My wife and I shut our eyes to the ZAR:EURO exchange rate and travelled to Iceland in July 2015 for a first and possibly even last visit to this strange and magical island. For us, as for many others, the allure was a combination of Iceland’s stark volcanic landscape, its remoteness, stories about the pragmatism of its people and of course, the music of such artists as Sigur Rós, Amiina, Björk and more.
Music was part of the reason we timed the trip to coincide with 1-3 July, as it was the third annual edition of ATP Iceland. With a line-up that included Iggy Pop, Public Enemy, Swans and Godspeed! You Black Emperor, it was not to be missed. Included in the line-up was also a great selection of Icelandic bands, with artists like Börn, Grísalappalísa, Valgeir Sigurðsson and Mr Silla showing the musical diversity to be found in a country with just over 300,000 citizens.

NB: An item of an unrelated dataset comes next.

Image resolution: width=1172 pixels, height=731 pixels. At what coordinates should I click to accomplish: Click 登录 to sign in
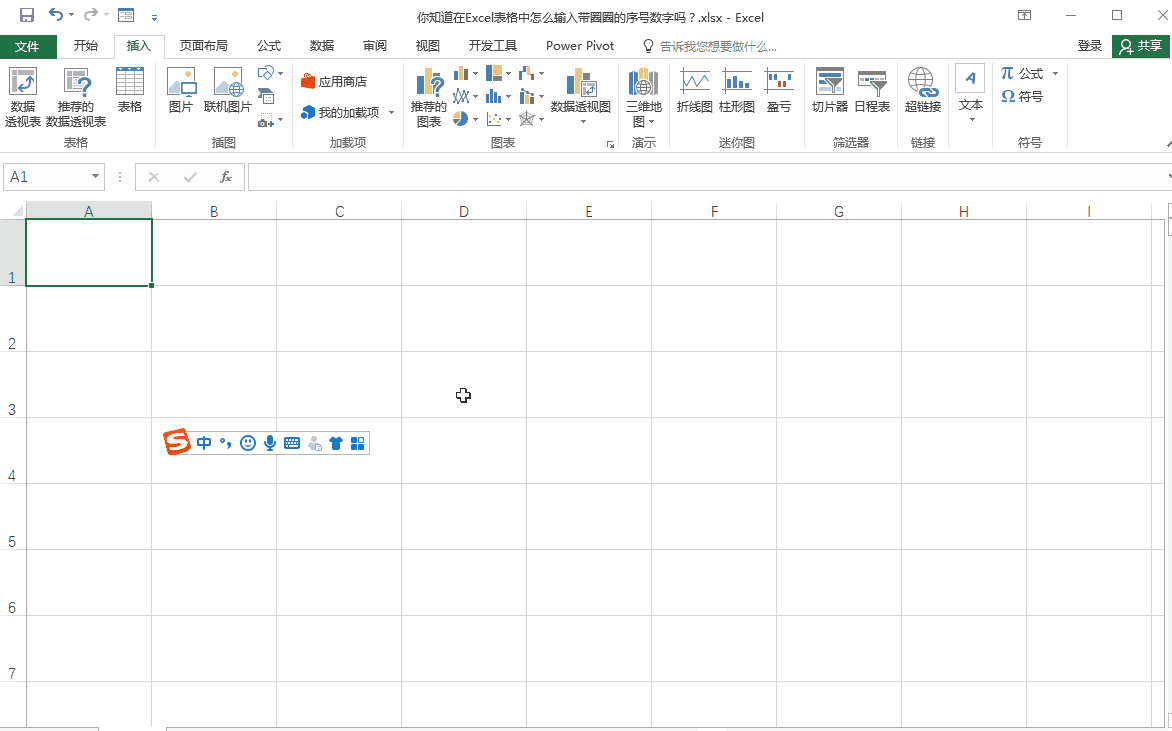1090,46
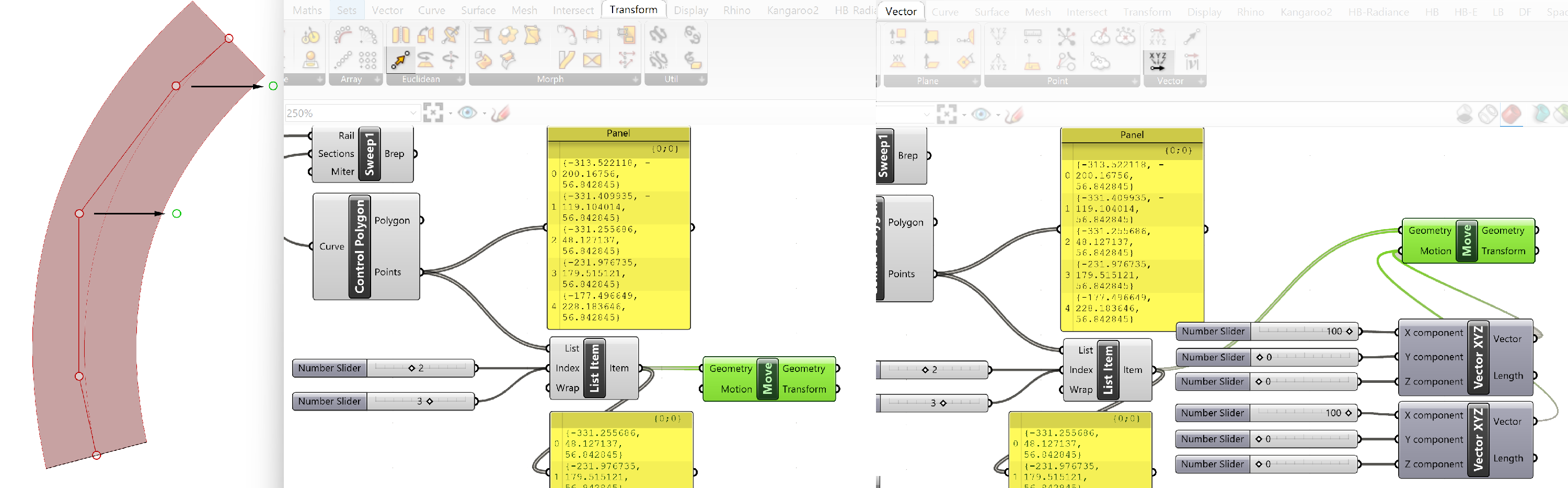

Having spoken to many people in the South African music industry about the challenges facing musicians, promoters and live music venues, I admit I don’t yet understand the business model for such a festival. ATP as an organisation is known for its exceptional taste in curating festivals, and this one is held in an old NATO hangar with a capacity for a mere 5,000 people. That is not a lot considering the headliners they put on (like the 69-year old Iggy Pop, who showed his lust for life in a staggering 90 minute set). To fly such quality artists to Iceland, to a festival with limited sideshows which can also generate revenue (e.g. camping, food stalls and fringe entertainment) and only a few headline sponsors, must be an accountant’s nightmare. Yet the sound quality is top notch, the organisation is good, the entertainment worth every cent, but I kept wondering are there enough cents in this? ATP had a bad experience previously with the cancelled Jabberwocky Festival in the UK, yet over on Iceland it seems to work, because ATP Iceland 2016 has already been announced.

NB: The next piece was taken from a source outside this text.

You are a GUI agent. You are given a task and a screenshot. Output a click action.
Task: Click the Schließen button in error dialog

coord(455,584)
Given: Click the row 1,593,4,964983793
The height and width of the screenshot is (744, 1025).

After this and some wonderful days in Reykjavik we rented a Suzuki Jimny and toured Route 1 (1,800km around the island) in 10 slow driving and joyous days. The sights are spectacular, even though our South African idea of summer weather was somewhat different from what we experienced at near zero temperatures in our tent.
Iceland is becoming almost too popular, so it might be worthwhile to go slightly outside the main June to August holiday season. Since camping sites open in May and close in September, based on feedback from other campers, even though those two fringe months are cold, they are just as worth it, with slightly less congestion on the roads. Or, the one Ring Road.